* **Stored records**:
▽

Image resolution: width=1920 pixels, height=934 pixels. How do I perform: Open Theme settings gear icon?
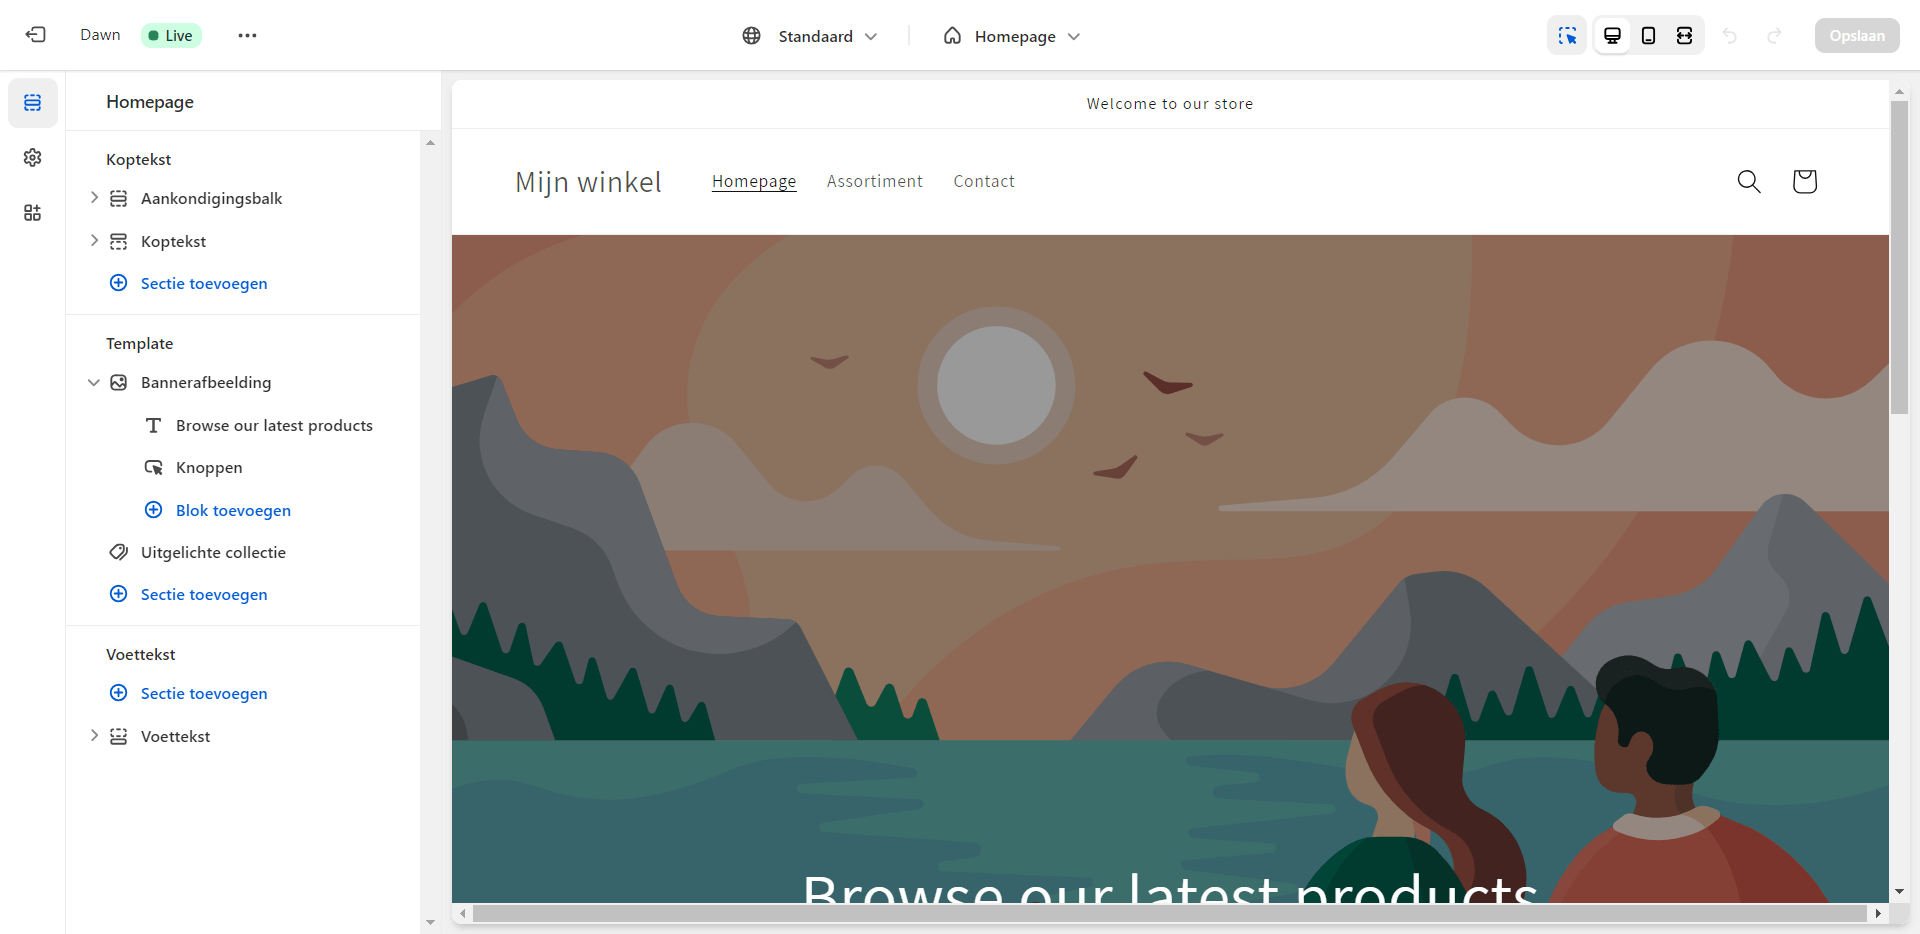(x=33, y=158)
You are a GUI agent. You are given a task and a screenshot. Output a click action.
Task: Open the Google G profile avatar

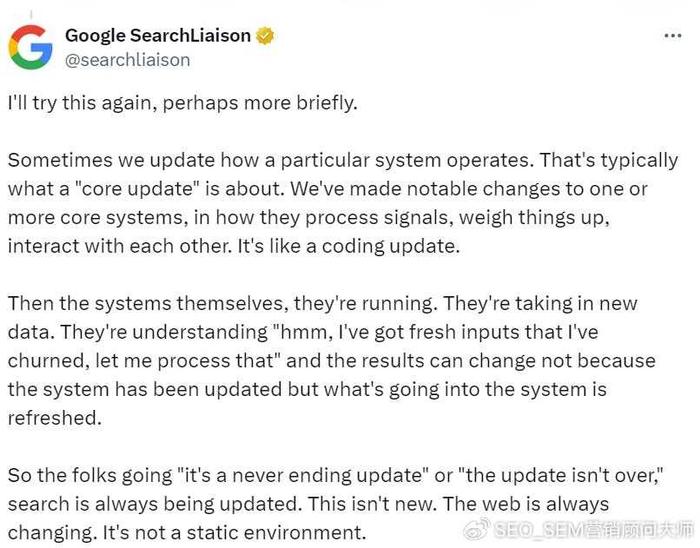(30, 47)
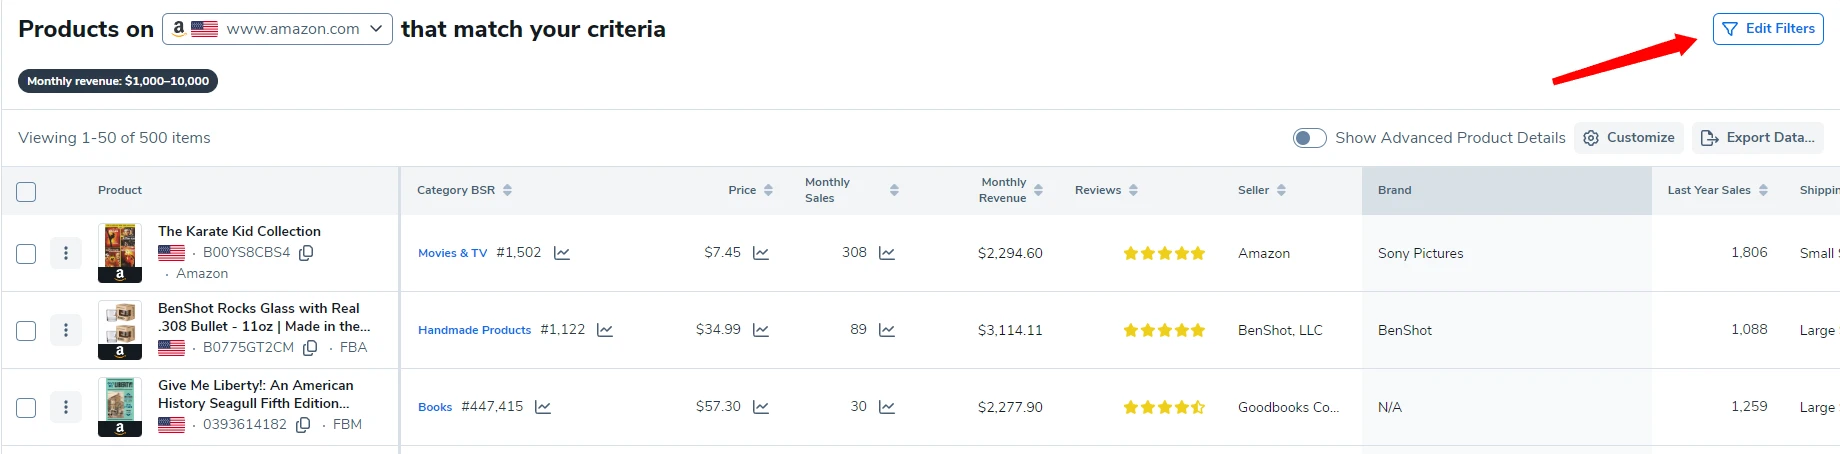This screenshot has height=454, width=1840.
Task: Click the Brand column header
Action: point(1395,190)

△

* **Exercise task**:
Reproduce every line of the material above verbatim, omitting the pictures.

* **Answer for this exercise**:
Image resolution: width=1920 pixels, height=934 pixels. How do I perform: Open Theme settings gear icon?
(x=33, y=158)
You are a GUI agent. You are given a task and a screenshot. Output a click action.
Task: Open the Google G profile avatar

(30, 47)
This screenshot has height=454, width=1840.
Task: Click the Brand column header
Action: point(1395,190)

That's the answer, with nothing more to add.